Available Python Versions
The anaconda3/2023.09-0-none-none module is loaded by default at login, providing a base Python installation. Additional standalone Python versions are also available as modules:
module load python/3.9.21-gcc-11.4.0
module load python/3.10.16-gcc-11.4.0
module load python/3.11.11-gcc-11.4.0
Virtual Environments
Although Anaconda is available by default, virtual environments created with venv are strongly preferred over Conda environments: Conda environments can easily grow to several gigabytes, while venv environments are lightweight and only contain the packages you explicitly install.
Creating a virtual environment
Load the Python version you need (or skip this step to use Anaconda’s Python):
module load python/3.11.11-gcc-11.4.0
Create the virtual environment:
python -m venv /path/to/my_env
Note: Choose an arbitrary name for your environment. Create your virtual environments inside
/homes/<username>(e.g./homes/<username>/envs/my_env).

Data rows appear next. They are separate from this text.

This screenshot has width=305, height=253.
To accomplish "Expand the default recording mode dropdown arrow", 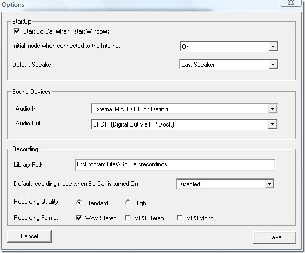I will pyautogui.click(x=269, y=184).
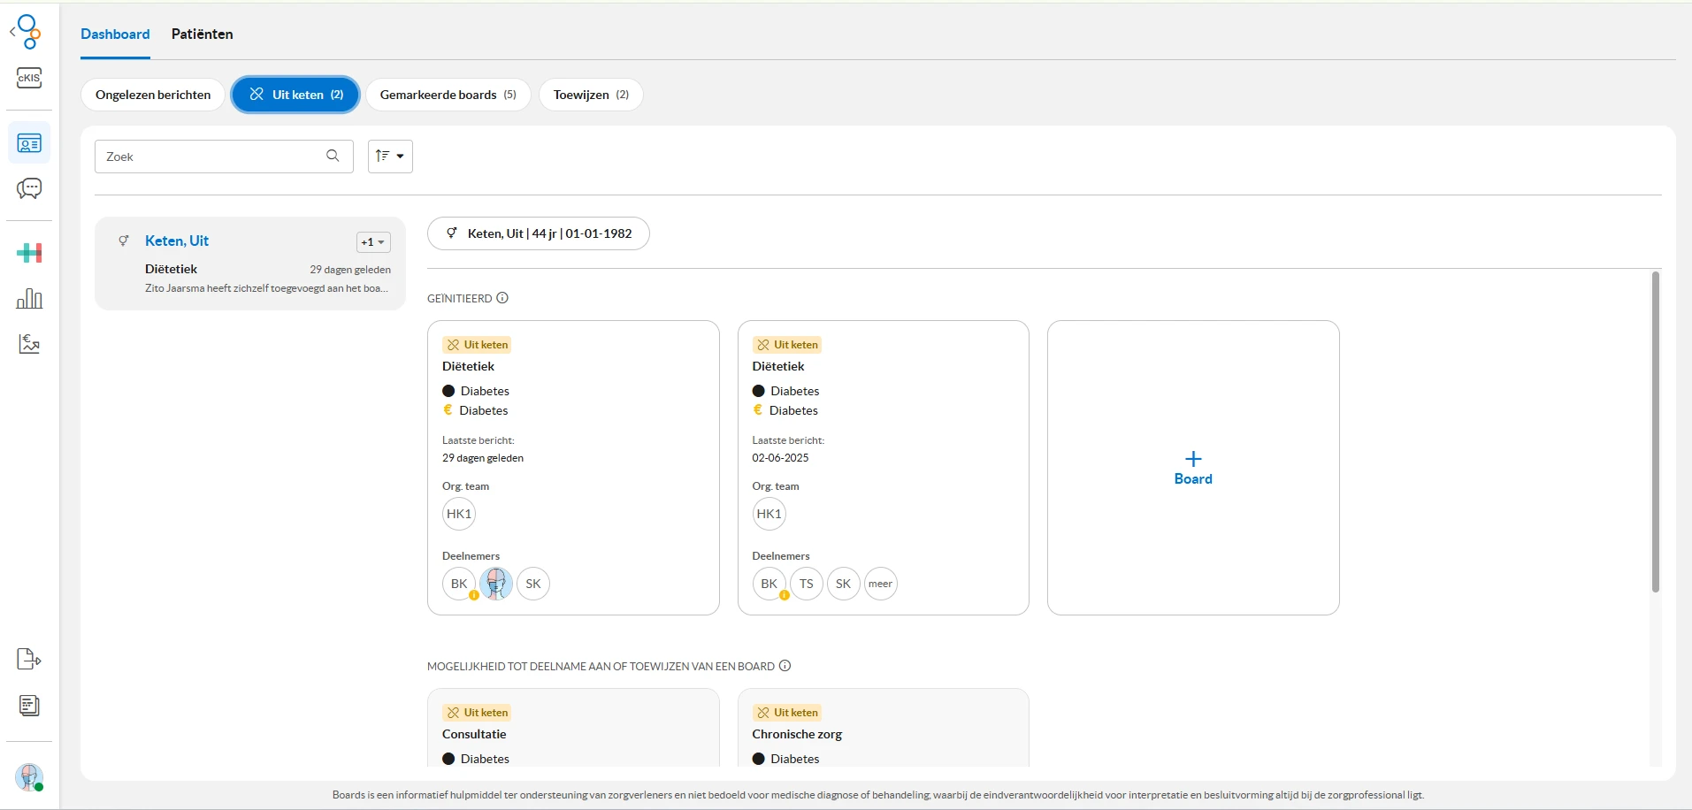Click the info icon beside GEÏNITIEERD
This screenshot has width=1692, height=810.
[x=502, y=298]
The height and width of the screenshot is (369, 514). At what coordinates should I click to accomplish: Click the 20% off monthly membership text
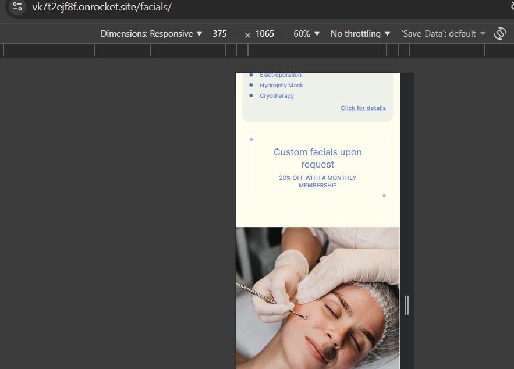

NFS handles the many small files that make up avenvbetter than BeeGFS (/work), which is optimised for large sequential reads.
Activating and installing packages
source /path/to/my_env/bin/activate
pip install <package>
Once activated, your shell prompt will show the environment name:
(my_env) user@ailb-login-02:~$
Deactivating
deactivate
Using Your Environment in SLURM Batch Jobs
Activate the virtual environment in your job script before running Python:
#!/bin/bash
#SBATCH --job-name my_job
#SBATCH --partition <partition>
#SBATCH --gres gpu:1
module load python/3.11.11-gcc-11.4.0 # same version used to create the env
source /path/to/my_env/bin/activate
python my_script.py
If your environment was created on top of Anaconda’s Python (no module load), initialise Conda first:
#!/bin/bash
#SBATCH --job-name my_job
#SBATCH --partition <partition>
#SBATCH --gres gpu:1
. /usr/local/anaconda3/etc/profile.d/conda.sh
source /path/to/my_env/bin/activate
python my_script.py
Jupyter Notebooks
To use your virtual environment as a Jupyter kernel, register it with ipykernel:
source /path/to/my_env/bin/activate
pip install ipykernel
python -m ipykernel install --user --name my_env --display-name "Python (my_env)"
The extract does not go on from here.